Member of the Maryland House of Delegates from the 47B district
- In office October 30, 2015 – January 9, 2019
- Preceded by: Will Campos
- Succeeded by: Wanika B. Fisher

Personal details
- Born: April 1, 1982 (age 44) El Salvador
- Party: Democratic

= Carlo Sanchez =

American politician

Carlo Sanchez is an American politician who served as a Delegate to the Maryland General Assembly representing Maryland's 47th Legislative District in northwestern Prince George's County from 2015 to 2019.

== Personal life ==
Sanchez' parents moved to the United States from El Salvador, settling in Langley Park, Maryland, where Sanchez was born on April 1, 1982. He attended Takoma Academy, a Seventh-day Adventist school in Takoma Park, Maryland before earning an associate degree from Montgomery College and a bachelor's degree from the University of Maryland, College Park. He has worked as a public safety training officer for Montgomery College since 2000. He is an elder with the Washington Spanish Seventh-day Adventist Church, and his wife works as an operating room nurse.

== Political career ==
Sanchez began volunteering for future United States Senator Chris Van Hollen while still a student at Montgomery College during Van Hollen's 2002 campaign for Maryland's 8th Congressional District. After the conclusion of the campaign, Sanchez began to volunteer on other political campaigns. In 2010, he became involved in the Prince George's County Young Democrats, and by 2014 had been elected to the countywide Democratic Central Committee and as President of his neighborhood association. In 2015, following the resignation of Delegate Will Campos, Sanchez ran for the appointment to the open seat representing the heavily Hispanic District 47B. He was unopposed for the appointment and gained the support of District 47 Senator Victor R. Ramirez. He was sworn into the House of Delegates on October 30, 2015.

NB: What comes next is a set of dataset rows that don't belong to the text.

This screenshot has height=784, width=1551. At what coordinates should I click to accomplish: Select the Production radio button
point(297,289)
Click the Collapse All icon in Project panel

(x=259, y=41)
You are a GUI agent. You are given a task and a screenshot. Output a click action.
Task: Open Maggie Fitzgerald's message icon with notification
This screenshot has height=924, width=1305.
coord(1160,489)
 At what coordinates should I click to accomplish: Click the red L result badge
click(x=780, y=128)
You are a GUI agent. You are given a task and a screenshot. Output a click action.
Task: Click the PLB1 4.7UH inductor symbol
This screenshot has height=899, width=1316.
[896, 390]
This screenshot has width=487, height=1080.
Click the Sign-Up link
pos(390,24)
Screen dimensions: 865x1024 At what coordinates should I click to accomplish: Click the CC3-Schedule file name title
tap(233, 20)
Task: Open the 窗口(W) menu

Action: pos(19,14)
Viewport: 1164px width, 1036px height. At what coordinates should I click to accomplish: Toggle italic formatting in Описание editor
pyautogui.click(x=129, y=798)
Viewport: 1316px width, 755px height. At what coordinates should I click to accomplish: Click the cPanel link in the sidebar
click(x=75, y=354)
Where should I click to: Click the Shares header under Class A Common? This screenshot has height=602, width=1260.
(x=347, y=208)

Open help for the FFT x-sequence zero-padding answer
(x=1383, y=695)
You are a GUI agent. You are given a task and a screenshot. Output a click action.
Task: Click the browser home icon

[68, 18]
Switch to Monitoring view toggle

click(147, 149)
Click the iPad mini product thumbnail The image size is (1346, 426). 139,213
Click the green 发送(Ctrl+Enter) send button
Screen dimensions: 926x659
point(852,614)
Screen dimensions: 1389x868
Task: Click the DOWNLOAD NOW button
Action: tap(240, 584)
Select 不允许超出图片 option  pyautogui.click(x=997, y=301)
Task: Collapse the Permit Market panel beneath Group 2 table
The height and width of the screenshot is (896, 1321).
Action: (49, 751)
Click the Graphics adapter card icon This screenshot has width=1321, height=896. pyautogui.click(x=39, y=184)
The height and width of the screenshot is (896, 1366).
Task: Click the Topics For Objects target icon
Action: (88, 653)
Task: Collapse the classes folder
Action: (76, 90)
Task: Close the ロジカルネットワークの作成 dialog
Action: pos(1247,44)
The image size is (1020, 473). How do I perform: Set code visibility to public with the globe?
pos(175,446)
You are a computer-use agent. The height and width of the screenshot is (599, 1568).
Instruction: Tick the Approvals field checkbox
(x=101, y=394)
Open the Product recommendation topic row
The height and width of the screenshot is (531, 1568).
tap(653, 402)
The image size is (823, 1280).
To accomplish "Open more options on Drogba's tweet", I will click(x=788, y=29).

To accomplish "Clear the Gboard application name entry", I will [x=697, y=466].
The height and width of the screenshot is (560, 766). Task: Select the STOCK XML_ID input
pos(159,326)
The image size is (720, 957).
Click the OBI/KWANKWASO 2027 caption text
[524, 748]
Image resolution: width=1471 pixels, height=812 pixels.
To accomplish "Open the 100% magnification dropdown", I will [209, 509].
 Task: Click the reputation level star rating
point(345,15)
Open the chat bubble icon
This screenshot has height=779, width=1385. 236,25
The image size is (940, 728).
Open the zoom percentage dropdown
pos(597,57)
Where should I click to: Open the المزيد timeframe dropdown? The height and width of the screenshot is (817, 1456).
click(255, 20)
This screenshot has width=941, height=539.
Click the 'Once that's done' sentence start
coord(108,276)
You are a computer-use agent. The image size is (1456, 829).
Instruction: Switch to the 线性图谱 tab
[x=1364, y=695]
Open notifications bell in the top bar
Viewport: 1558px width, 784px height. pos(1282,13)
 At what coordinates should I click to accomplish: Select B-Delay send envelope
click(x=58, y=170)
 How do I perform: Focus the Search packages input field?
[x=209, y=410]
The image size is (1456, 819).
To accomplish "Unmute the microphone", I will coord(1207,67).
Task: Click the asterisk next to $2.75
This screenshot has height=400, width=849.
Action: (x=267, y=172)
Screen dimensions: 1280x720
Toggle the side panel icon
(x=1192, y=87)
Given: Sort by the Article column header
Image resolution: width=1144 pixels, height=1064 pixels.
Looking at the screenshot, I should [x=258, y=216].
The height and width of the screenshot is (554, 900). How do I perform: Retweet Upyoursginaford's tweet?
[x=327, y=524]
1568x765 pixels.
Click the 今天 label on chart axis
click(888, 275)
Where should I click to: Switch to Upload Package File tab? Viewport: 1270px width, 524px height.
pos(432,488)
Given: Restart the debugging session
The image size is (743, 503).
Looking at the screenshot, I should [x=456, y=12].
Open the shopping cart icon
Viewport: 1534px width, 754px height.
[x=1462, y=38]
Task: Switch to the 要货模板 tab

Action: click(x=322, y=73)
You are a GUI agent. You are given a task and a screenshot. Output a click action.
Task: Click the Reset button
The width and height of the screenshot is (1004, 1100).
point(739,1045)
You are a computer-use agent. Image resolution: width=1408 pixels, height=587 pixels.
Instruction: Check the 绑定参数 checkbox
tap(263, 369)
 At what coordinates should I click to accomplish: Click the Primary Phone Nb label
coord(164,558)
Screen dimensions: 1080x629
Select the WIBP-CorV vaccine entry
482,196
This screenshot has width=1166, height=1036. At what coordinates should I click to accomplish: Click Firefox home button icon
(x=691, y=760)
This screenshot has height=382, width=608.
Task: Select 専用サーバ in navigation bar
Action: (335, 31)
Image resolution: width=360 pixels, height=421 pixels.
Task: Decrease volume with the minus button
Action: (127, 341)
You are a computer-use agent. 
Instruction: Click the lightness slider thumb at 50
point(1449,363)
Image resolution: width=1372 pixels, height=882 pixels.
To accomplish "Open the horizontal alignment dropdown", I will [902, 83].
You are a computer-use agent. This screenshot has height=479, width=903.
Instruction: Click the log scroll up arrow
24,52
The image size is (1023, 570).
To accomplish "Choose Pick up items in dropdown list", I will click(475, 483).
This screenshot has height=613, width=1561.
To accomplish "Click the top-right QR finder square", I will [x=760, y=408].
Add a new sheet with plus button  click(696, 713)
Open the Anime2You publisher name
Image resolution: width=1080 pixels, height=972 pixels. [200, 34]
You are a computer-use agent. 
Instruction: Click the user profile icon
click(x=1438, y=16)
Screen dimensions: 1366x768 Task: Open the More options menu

=== In the Legislature ===
Sanchez was appointed to serve as a member of the House Judiciary Committee, which oversees legislation affecting civil and criminal law, upon joining the House of Delegates. In 2017, he was elected Chair of the Maryland Legislative Latino Caucus.

Sanchez was defeated for election to his seat in the 2018 Democratic primary by Wanika B. Fisher, the eventual winner in the general election.

== Post-politics ==
In 2022, Sanchez was appointed to the Prince George's County Police Accountability Board.